He saw you show up instead of run away. He saw you enter in to the emotional distress of your adolescent daughter as she felt hurt and left out and alone. He sees you when you don’t let your teenage son run away – and you pursue him with hard questions and consequences and he screams at you in anger for messing with his life (while inside he knows you love him). He saw you carry the load alone of parenting when your husband walked out the door with another woman. He sees you in the months of single parenting you endure because your husband serves our country in military service that requires foreign deployments when you can’t regularly communicate with him about the ups and the downs of your days without him. He saw you when you wept in losing your weeks-old child to miscarriage. He sees you who are secret moms – moms who lost a pregnancy, or gave up a child to adoption, and no one else knows.
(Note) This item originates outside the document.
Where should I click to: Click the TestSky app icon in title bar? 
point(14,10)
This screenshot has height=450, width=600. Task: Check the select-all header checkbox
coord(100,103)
There is one who knows. Who sees. Who celebrates you, not just on Mother’s Day, but every day. He rejoices over you, and He will give you strength for the journey ahead. Ask him? Call out to him – be found by him, as Hagar was. And, yes, be celebrated this Mother’s Day … I do hope for you and me that we receive heartfelt cards and sweet handmade gifts that will be small reminders and reflections of the God who sees. But let’s not put our only hope there. There is a bigger hope to be had, and a grander validation and commendation in which to rest. You are seen by the God of seeing. Rest, rejoice, be comforted, find strength there, fellow mom!